▶ WORK INSTRUCTION
Go to the line below that has "Click the (5) ratings count link", print it and each line after it exactly, and stop after the line that has "Given: Toggle the 正待处理的交易 widget switch"; leave out pictures.

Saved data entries

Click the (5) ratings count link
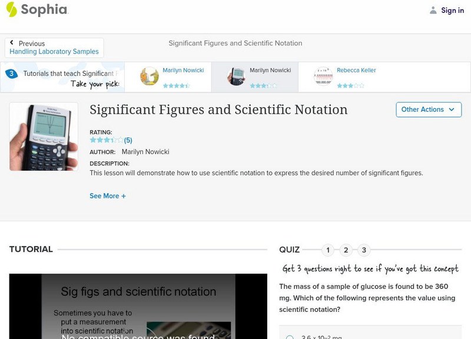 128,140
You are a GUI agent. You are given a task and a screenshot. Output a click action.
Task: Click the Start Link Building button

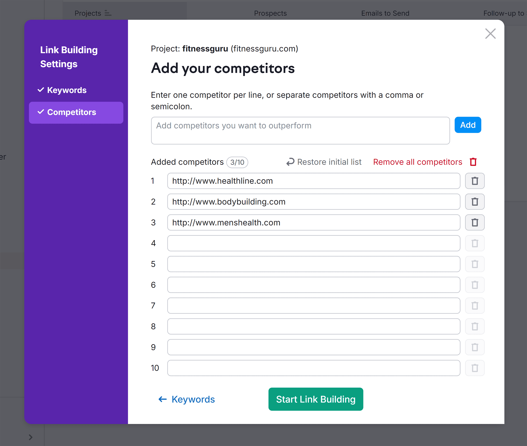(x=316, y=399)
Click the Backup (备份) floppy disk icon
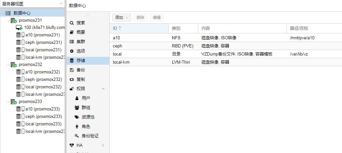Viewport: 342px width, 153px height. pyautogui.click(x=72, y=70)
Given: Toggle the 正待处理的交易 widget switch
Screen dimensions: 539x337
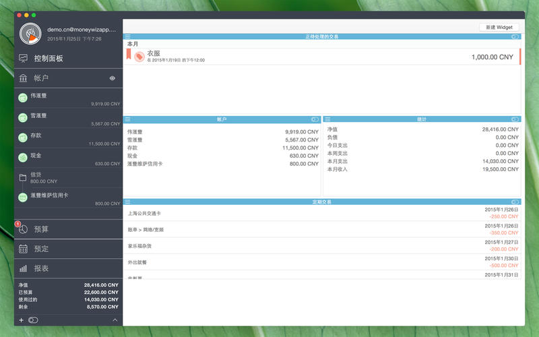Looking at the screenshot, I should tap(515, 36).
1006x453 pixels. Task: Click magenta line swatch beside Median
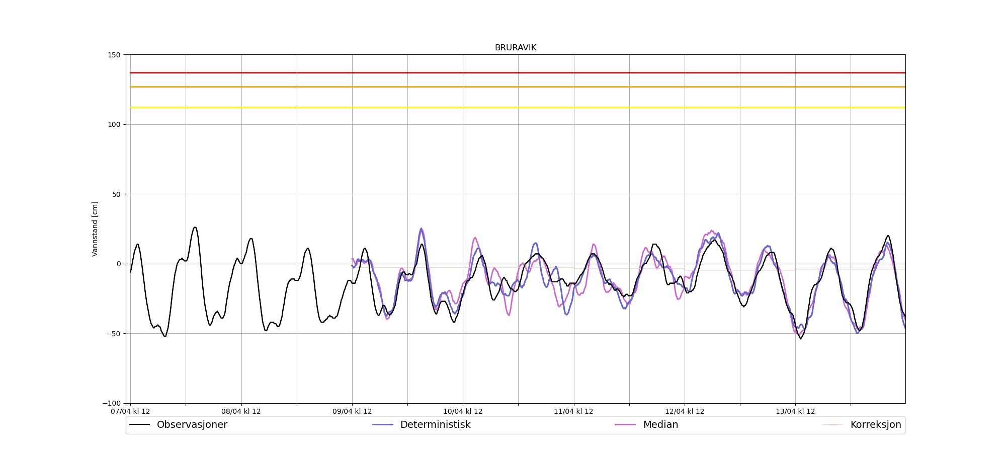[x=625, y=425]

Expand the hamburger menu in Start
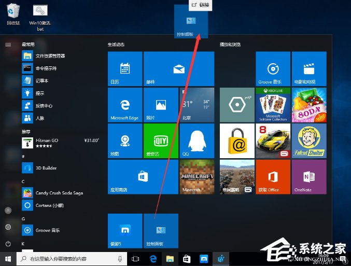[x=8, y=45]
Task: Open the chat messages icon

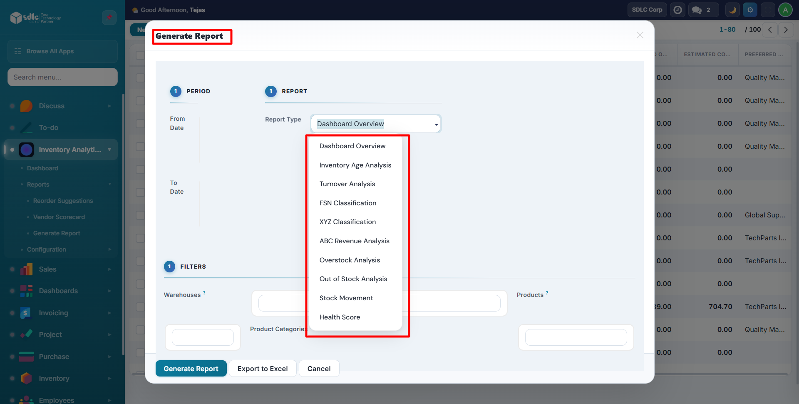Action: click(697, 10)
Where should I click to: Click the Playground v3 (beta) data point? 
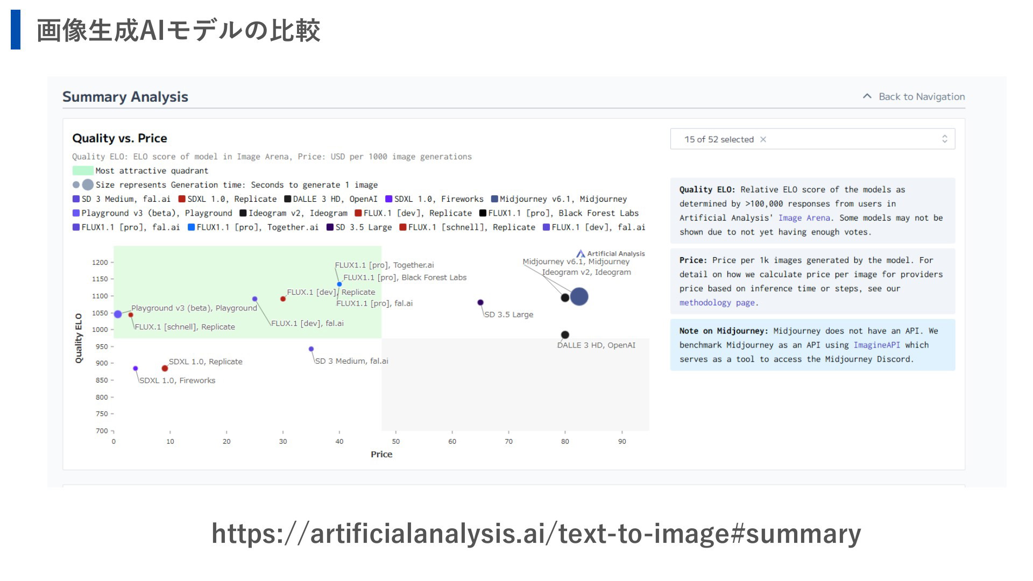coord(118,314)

--

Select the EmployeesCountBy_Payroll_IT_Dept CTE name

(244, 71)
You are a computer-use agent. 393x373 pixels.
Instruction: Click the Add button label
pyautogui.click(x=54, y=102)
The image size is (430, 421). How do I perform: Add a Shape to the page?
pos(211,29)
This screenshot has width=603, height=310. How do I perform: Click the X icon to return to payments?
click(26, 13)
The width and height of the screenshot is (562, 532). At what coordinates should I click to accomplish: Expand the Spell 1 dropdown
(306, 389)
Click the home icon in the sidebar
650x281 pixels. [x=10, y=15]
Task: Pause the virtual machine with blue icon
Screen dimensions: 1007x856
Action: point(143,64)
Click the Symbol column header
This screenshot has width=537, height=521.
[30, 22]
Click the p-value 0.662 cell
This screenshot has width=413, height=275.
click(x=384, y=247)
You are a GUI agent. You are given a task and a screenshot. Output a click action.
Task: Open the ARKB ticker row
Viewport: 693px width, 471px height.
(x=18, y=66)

▶ RESPONSE AREA
Click the (5) ratings count link
 128,140
You are a GUI agent. You are given a task and a screenshot. Output a click action.
Task: Click the Start Link Building button

(x=316, y=399)
Click the Backup (备份) floppy disk icon
Viewport: 342px width, 153px height. pyautogui.click(x=72, y=70)
Given: Toggle the 正待处理的交易 widget switch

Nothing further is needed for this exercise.